Mais tout cela est frémissement/ vibration, spanda, car la conscience se manifeste à la fois comme une et comme multiple, comme soi et comme autre, comme la même et comme différente, comme claire/ différenciée et comme obscure/ indifférenciée. C'est ce pouvoir de se manifester à soi comme autre que soi tout en restant soi qui constitue l'expérience de la vibration, ce balancement immobile, cette "sorte de mouvement". "Vibration" est donc synonyme, ici, de liberté (svâtantrya) et de magie (mâyâ).

Quand la conscience s'éveille,  quand elle se manifeste dans la séparation, elle reste une. Quand elle se ressaisit dans l'unité, elle reste grosse de toutes choses. Unité et multiplicité sont inséparables. C'est cela, l'expérience de la vibration. Et c'est cette oscillation ineffable qui se manifeste dans l'alternance des états de veille (dualité) et de sommeil (unité), ainsi que dans tous les cycles de la vie.

Ce que la Reconnaissance veut nous faire comprendre, c'est que ces états ne s'opposent pas. Il ne s'agit pas de choisir un état et de dénigrer l'autre. Au contraire, nous sommes invités à reconnaître dans ce jeu d'expériences opposées, le libre jeu de la libre conscience que nous sommes déjà. C'est cela, l'expérience de la vibration. 

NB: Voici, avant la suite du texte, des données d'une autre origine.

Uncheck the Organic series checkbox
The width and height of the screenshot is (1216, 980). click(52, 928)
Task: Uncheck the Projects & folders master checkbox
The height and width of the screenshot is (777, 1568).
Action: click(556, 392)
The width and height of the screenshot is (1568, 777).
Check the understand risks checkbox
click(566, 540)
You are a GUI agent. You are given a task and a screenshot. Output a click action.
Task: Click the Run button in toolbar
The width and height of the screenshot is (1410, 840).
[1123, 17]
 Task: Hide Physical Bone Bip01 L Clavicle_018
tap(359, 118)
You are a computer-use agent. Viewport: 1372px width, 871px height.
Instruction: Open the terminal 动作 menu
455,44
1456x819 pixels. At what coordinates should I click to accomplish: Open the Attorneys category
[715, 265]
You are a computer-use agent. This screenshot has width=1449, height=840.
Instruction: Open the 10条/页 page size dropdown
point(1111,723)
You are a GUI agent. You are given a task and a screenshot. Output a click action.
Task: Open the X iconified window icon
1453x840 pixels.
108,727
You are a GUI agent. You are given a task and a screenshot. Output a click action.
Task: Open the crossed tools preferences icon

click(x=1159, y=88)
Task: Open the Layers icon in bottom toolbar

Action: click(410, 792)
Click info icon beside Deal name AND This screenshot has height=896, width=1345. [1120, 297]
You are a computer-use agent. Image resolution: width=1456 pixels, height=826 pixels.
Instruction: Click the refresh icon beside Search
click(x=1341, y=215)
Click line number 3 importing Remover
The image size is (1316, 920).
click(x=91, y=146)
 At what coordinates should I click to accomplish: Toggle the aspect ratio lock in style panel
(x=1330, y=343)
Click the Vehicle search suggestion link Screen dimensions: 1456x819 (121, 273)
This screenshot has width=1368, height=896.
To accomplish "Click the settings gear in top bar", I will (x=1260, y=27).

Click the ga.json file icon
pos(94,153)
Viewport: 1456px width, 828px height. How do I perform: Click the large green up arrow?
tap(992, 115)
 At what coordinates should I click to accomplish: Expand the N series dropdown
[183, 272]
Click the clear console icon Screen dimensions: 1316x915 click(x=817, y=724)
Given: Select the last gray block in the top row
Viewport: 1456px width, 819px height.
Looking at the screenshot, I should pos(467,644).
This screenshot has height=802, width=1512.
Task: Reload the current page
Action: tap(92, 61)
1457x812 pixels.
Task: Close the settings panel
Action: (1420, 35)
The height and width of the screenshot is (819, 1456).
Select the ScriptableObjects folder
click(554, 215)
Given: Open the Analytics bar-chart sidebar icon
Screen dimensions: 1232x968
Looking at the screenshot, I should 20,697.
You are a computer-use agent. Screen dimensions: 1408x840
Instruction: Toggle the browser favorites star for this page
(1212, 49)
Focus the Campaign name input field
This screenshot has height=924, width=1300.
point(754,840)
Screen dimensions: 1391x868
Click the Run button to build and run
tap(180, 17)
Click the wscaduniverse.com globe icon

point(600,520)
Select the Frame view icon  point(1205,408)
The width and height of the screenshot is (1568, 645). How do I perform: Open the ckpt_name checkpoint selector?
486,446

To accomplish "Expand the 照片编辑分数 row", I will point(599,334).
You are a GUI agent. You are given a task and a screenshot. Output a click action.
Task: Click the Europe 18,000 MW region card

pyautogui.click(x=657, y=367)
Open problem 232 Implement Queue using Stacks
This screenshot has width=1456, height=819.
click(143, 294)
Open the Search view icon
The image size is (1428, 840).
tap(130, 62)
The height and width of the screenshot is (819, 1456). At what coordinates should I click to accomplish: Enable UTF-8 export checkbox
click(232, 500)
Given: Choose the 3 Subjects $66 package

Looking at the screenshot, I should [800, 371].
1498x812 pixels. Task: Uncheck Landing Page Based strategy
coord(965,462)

Et on peut la ressentir "dans le cœur", c'est-à-dire de manière viscérale, lors d'un mouvement brusque, à l'orée d'une perception intense ou au premier instant de n'importe quelle émotion. Cette alternance est alors si rapide qu'elle confine à la simultanéité, à la manière d'une toupie qui paraît d'autant plus immobile que son mouvement est rapide. Dans ce cas, le terme "vibration" décrit bien une sensation.